The only love I knew was pornography self-created. The only lovers I desired radiated a distrust of men that would always exclude me. I succumbed to fantasies of Jean Hilliker and had her for a few dope-depraved seconds. Evil boy, piety lost, unredeemable searcher.

The American ’60s: even extreme self-indulgence carried limits.

Booze and downers fueled my great-writer fantasies. I read crime books and historical tomes in public libraries. Amphetamines gave me SEX. Dexedrine, Biphetamine, Desoxyn. A gonad-goosing triad. Dick-depleting substances. Eroticizing and not counterproductive. There were no women. They were all in my head.

The Hancock Park girls. Their mothers. Guest-star actresses on The Fugitive. Women glimpsed on my obsessive window peeps.

The fantasies were raw and loving. I holed up in dive pads, gas-station men’s rooms and dark public parks. I saw faces, faces and faces. I saw Her, She, Them. There can only be One. The cavalcade of faces must lead to one woman revealed.

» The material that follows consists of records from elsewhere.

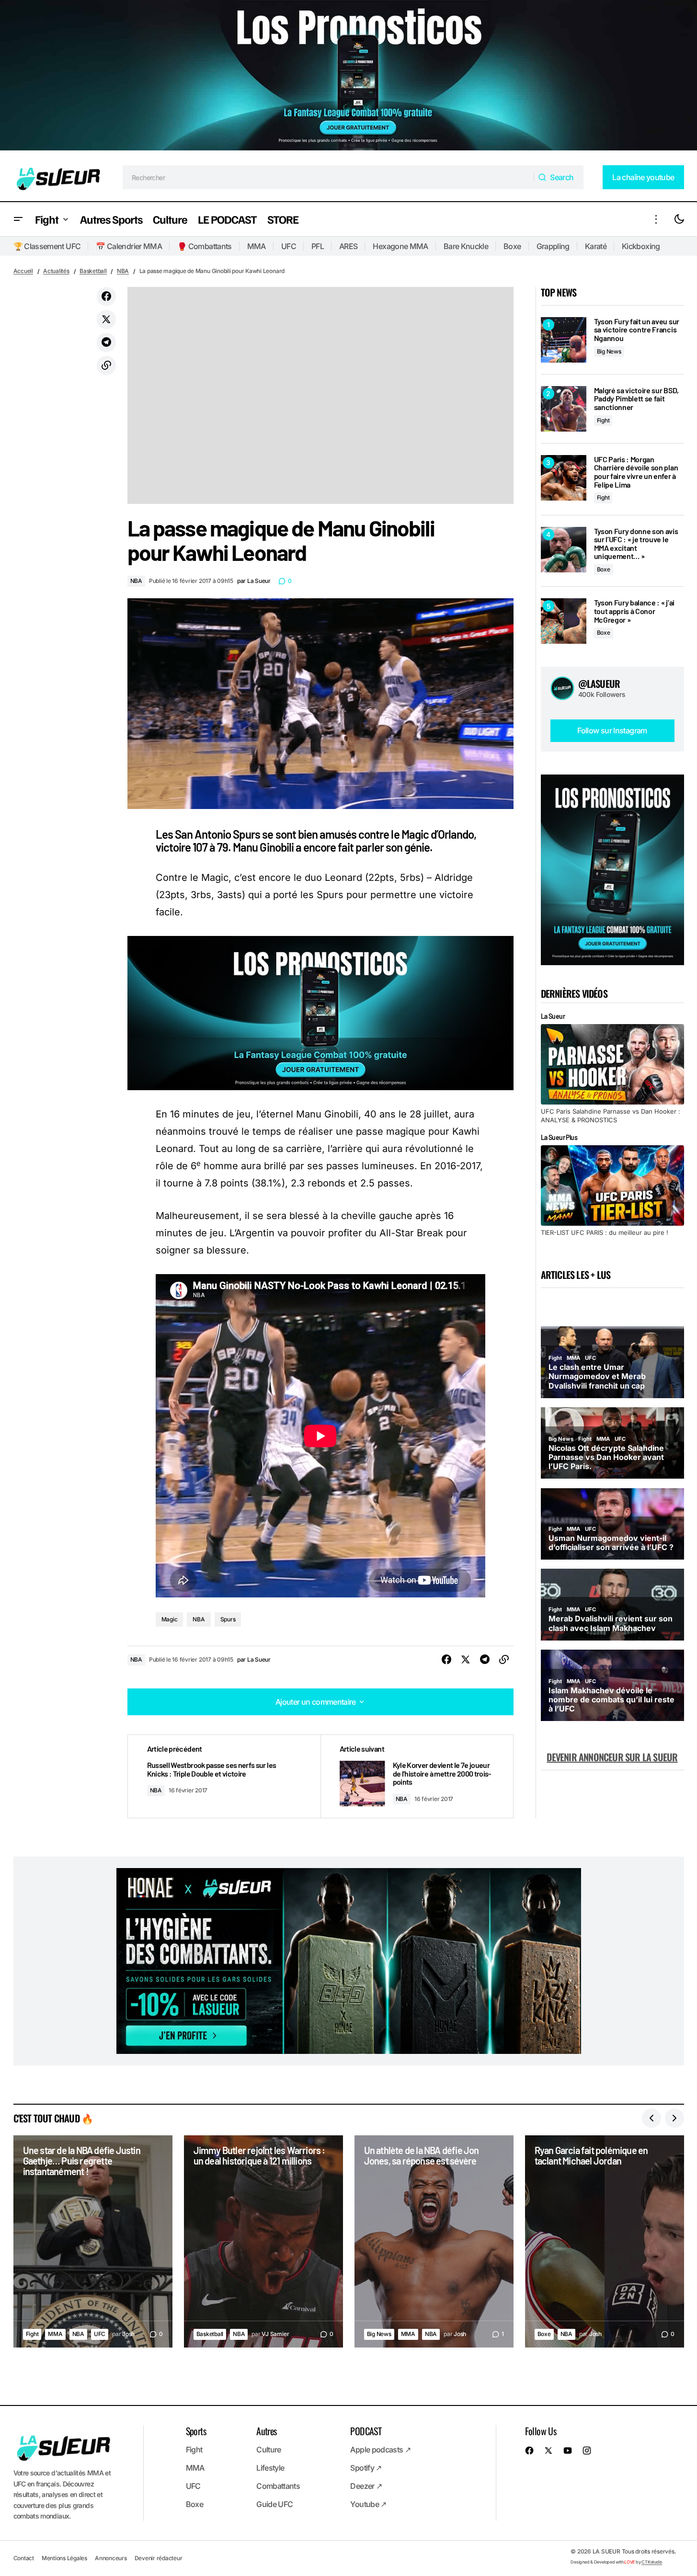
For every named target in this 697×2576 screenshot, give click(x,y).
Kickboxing (641, 246)
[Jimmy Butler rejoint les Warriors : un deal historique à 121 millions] (263, 2241)
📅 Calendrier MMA (129, 246)
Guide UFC (274, 2504)
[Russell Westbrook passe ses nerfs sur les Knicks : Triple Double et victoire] (224, 1776)
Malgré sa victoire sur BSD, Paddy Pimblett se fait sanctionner (636, 398)
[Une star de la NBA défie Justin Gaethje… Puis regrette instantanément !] (92, 2241)
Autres (266, 2431)
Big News (609, 351)
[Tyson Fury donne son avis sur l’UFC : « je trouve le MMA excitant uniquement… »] (563, 549)
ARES (348, 246)
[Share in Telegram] (106, 342)
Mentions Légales (64, 2558)
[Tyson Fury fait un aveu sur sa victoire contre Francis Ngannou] (563, 340)
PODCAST (365, 2431)
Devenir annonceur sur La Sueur (612, 1757)
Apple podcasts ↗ (380, 2449)
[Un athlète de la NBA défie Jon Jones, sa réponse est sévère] (434, 2241)
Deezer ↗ (366, 2486)
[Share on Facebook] (106, 296)
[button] (18, 219)
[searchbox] (328, 177)
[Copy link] (106, 365)
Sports (196, 2431)
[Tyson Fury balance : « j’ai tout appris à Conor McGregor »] (563, 621)
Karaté (595, 246)
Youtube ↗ (368, 2504)
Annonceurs (111, 2558)
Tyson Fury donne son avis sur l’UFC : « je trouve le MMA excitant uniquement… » (636, 543)
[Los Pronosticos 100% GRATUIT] (348, 76)
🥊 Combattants (204, 246)
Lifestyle (270, 2468)
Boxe (512, 246)
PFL (317, 246)
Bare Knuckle (466, 246)
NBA (123, 270)
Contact (23, 2558)
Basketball (93, 270)
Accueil (23, 270)
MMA (256, 246)
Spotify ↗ (365, 2468)
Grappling (553, 246)
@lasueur (599, 683)
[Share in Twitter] (106, 319)
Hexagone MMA (400, 246)
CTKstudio (651, 2562)
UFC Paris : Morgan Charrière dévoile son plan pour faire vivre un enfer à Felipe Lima (636, 472)
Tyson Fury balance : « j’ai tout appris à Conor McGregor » (634, 611)
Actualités (56, 270)
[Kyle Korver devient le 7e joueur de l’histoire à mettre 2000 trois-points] (416, 1776)
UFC (288, 246)
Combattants (278, 2486)
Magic (169, 1619)
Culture (268, 2449)
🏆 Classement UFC (47, 246)
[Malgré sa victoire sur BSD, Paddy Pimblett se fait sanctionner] (563, 409)
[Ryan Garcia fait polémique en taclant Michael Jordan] (604, 2241)
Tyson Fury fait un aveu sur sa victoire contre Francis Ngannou (636, 329)
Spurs (228, 1619)
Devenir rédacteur (159, 2558)
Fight (603, 420)
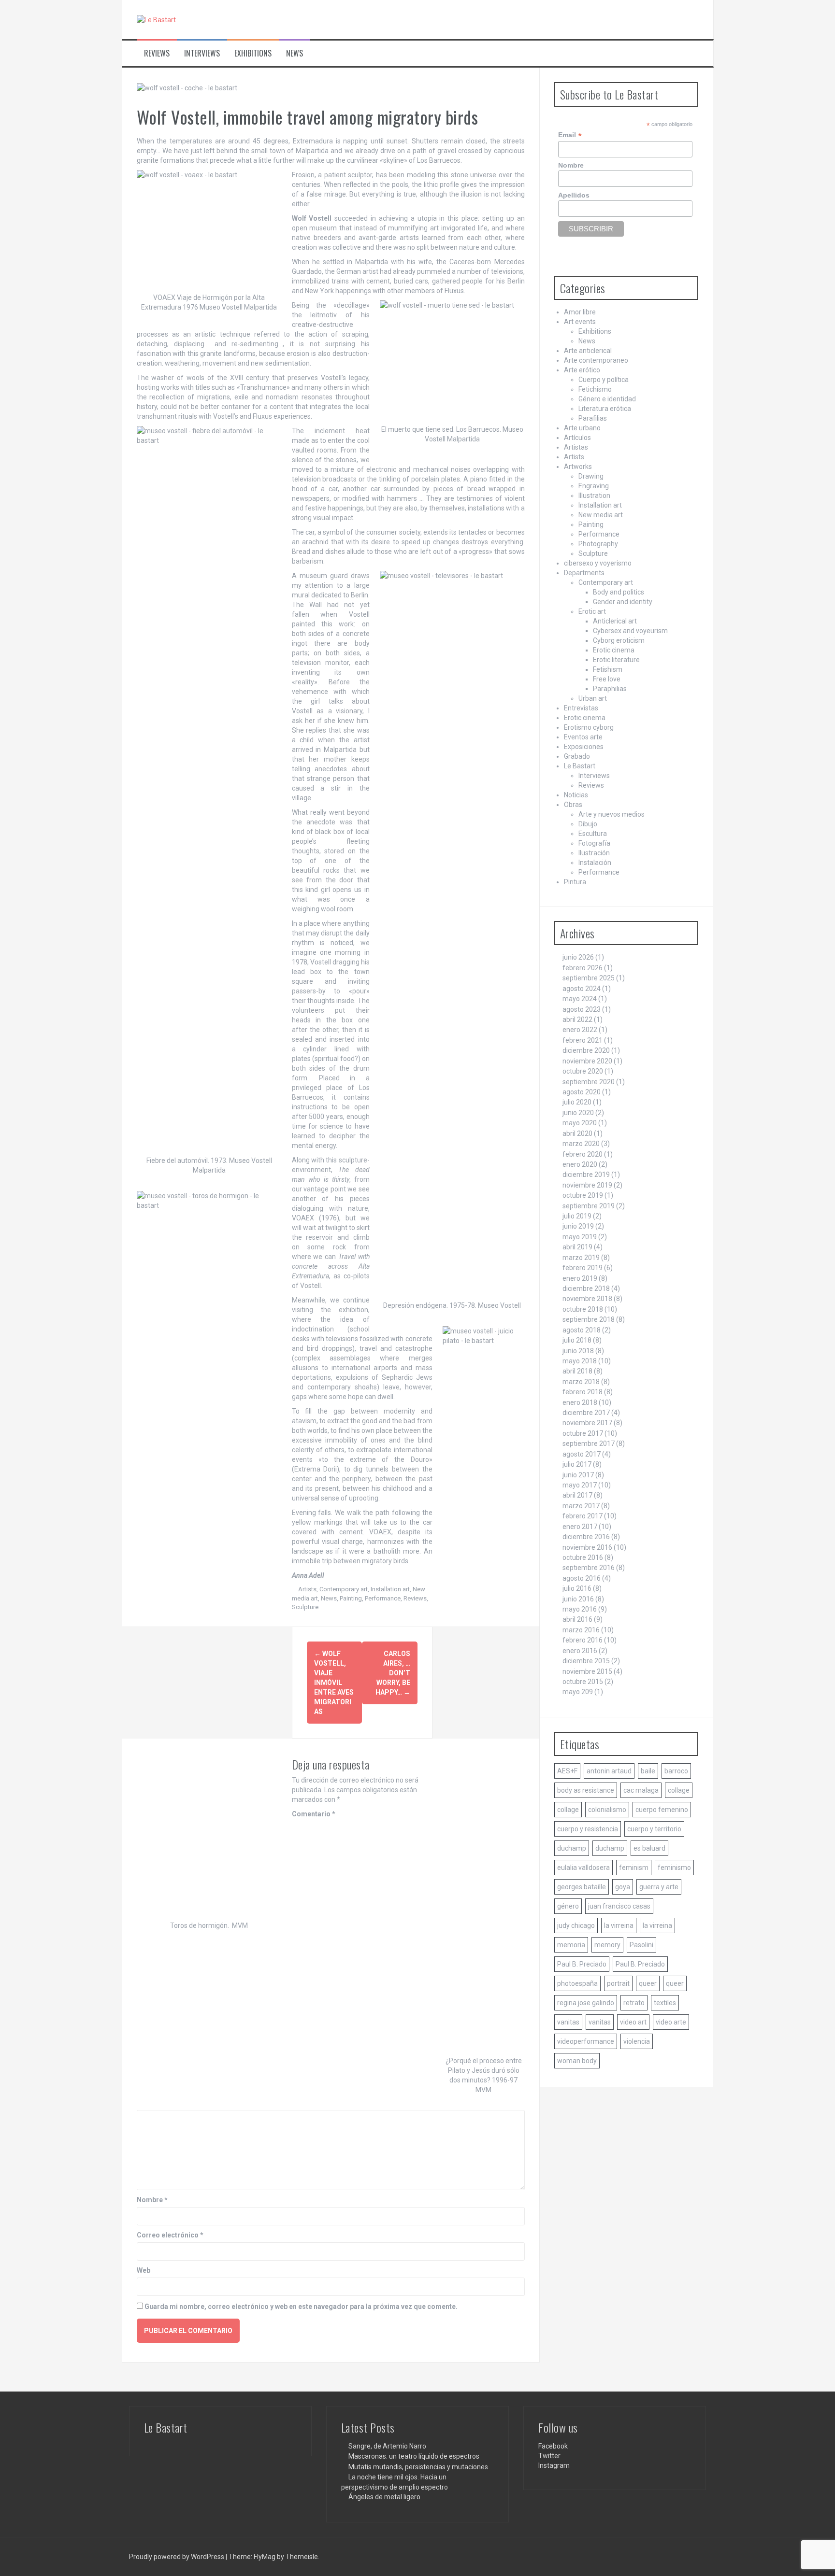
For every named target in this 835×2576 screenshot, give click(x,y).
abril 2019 (577, 1247)
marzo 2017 (581, 1506)
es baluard (649, 1848)
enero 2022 (579, 1029)
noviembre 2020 (587, 1061)
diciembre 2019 (586, 1174)
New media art (600, 515)
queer (648, 1983)
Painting (351, 1598)
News (294, 53)
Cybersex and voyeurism (630, 631)
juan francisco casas (619, 1906)
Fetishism (607, 669)
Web (143, 2270)
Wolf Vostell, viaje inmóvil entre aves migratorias (334, 1682)
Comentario (313, 1814)
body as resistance (585, 1790)
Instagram (554, 2465)
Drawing (591, 476)
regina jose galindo (585, 2003)
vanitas (568, 2022)
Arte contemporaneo (596, 360)
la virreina (618, 1925)
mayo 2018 (579, 1361)
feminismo (674, 1867)
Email (570, 135)
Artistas (576, 447)
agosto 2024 (581, 988)
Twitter (549, 2456)
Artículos (577, 437)
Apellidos (574, 195)
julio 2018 (576, 1340)
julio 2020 (576, 1102)
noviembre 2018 (587, 1298)
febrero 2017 (582, 1516)
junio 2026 (578, 957)
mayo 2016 (579, 1609)
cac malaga (641, 1790)
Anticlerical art (615, 621)
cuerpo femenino (661, 1809)
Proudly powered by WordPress (177, 2557)
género (568, 1906)
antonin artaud (609, 1771)
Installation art (390, 1589)
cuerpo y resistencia (587, 1829)
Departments (584, 573)
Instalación (594, 862)
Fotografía (594, 843)
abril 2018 (577, 1371)
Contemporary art (343, 1589)
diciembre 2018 (586, 1288)
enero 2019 (579, 1278)
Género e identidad (607, 399)
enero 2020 (579, 1164)
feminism (633, 1867)
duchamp (571, 1848)
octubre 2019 (582, 1195)
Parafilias (592, 418)
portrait (618, 1983)
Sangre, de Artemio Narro (387, 2446)
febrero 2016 (582, 1640)
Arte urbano (582, 428)
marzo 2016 (581, 1630)
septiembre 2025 (588, 978)
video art (633, 2022)
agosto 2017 (581, 1454)
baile (648, 1771)
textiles (665, 2003)
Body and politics (618, 592)
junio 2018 (578, 1351)
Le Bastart (579, 766)
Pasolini (641, 1945)
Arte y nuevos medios (611, 814)
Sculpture (305, 1607)
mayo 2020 (579, 1123)
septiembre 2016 (588, 1567)
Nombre (152, 2200)
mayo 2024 (579, 999)
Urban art (592, 698)
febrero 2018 (582, 1392)
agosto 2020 (581, 1092)
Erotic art (592, 611)
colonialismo (607, 1809)
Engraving (593, 486)
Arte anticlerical (588, 350)
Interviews (202, 53)
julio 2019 (576, 1216)
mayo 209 (577, 1692)
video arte (671, 2022)
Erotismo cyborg (589, 727)
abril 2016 (577, 1619)
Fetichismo (595, 389)
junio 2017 (578, 1475)
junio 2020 (578, 1113)
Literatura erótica (604, 408)
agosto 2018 (581, 1330)
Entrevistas (581, 708)
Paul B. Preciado (581, 1964)
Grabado (577, 756)
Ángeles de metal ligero (384, 2497)
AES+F (567, 1771)
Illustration (594, 495)
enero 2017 (579, 1526)
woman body (577, 2061)
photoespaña (577, 1983)
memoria (571, 1945)
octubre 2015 (582, 1681)
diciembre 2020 (586, 1050)
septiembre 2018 (588, 1319)
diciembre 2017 (586, 1412)
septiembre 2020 (588, 1082)
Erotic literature (616, 660)
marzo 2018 (581, 1382)
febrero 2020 (582, 1154)
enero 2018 (579, 1402)
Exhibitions (253, 53)
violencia (636, 2041)
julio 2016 (576, 1588)
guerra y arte (658, 1887)
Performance (383, 1598)
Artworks (578, 466)
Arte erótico (582, 370)
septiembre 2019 (588, 1206)
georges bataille (581, 1887)
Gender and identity (622, 602)
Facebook (553, 2446)
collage (679, 1790)
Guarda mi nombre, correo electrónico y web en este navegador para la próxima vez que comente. (301, 2306)
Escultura (592, 833)
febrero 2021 (582, 1040)
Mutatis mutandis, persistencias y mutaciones (418, 2467)
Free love (606, 679)
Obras (573, 804)
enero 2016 (579, 1651)
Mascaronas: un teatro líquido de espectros (413, 2456)
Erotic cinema (613, 650)
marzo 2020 (581, 1143)
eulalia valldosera (583, 1867)
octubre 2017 (582, 1433)
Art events (580, 322)
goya (622, 1887)
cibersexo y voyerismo (598, 563)
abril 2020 (577, 1133)
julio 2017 (576, 1464)
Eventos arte (583, 737)
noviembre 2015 (587, 1671)
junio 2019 (578, 1226)
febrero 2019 (582, 1268)
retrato (634, 2003)
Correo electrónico (170, 2235)
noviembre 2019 (587, 1185)
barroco (676, 1771)
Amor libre (580, 312)
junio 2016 (578, 1599)
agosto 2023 (581, 1009)
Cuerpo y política (603, 379)
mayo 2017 (579, 1485)
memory (607, 1945)
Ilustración (594, 853)
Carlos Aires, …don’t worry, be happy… (392, 1673)
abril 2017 (577, 1495)
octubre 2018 (582, 1309)
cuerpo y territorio (654, 1829)
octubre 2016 (582, 1557)
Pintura (575, 882)
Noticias (576, 795)
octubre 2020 (582, 1071)
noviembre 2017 (587, 1423)
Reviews (157, 53)
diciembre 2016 (586, 1537)
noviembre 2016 (587, 1547)
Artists (307, 1589)
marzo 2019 (581, 1257)
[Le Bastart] (156, 19)
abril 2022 (577, 1019)
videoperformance (585, 2041)
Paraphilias (610, 689)
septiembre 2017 (588, 1443)
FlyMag (264, 2557)
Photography (598, 544)
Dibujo (587, 824)
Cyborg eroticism (619, 640)
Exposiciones (584, 746)
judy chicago (576, 1925)
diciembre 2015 (586, 1661)
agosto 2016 (581, 1578)
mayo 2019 (579, 1237)
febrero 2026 (582, 968)
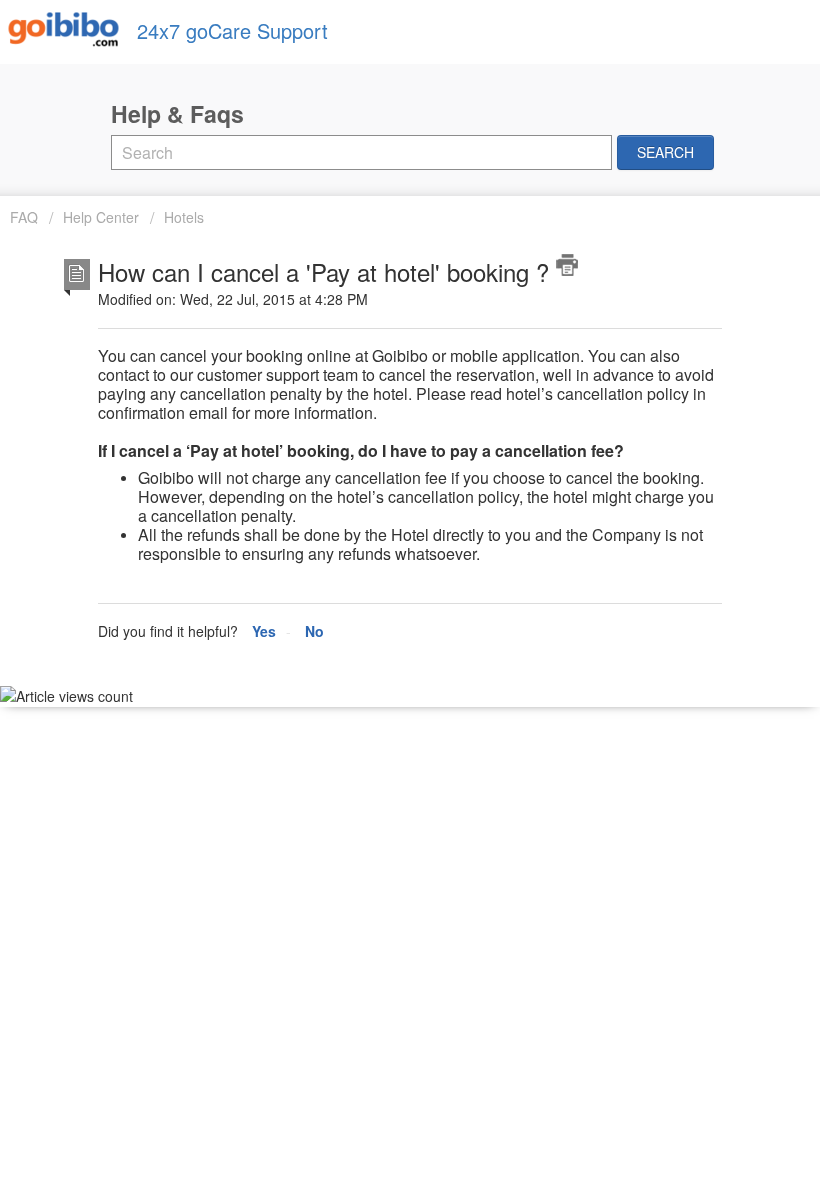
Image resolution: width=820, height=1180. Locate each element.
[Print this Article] (567, 265)
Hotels (184, 217)
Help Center (101, 217)
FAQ (26, 217)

I masturbated myself bloody. I brain-screened faces for stern beauty and probity. The dope drizzled out of my system. I drank myself comatose and woke up in random shrubbery and jails. I never questioned the validity of my mission. I never questioned my sanity or the religiousness of my quest. I did not subscribe to the notion of the American 1960s as the sine qua non of all behaviors in extremis. I was tracing the arc of The Hilliker Curse. I wanted One Woman or All Women to be Her. The horribly looming price of insanity or death in no way deterred me.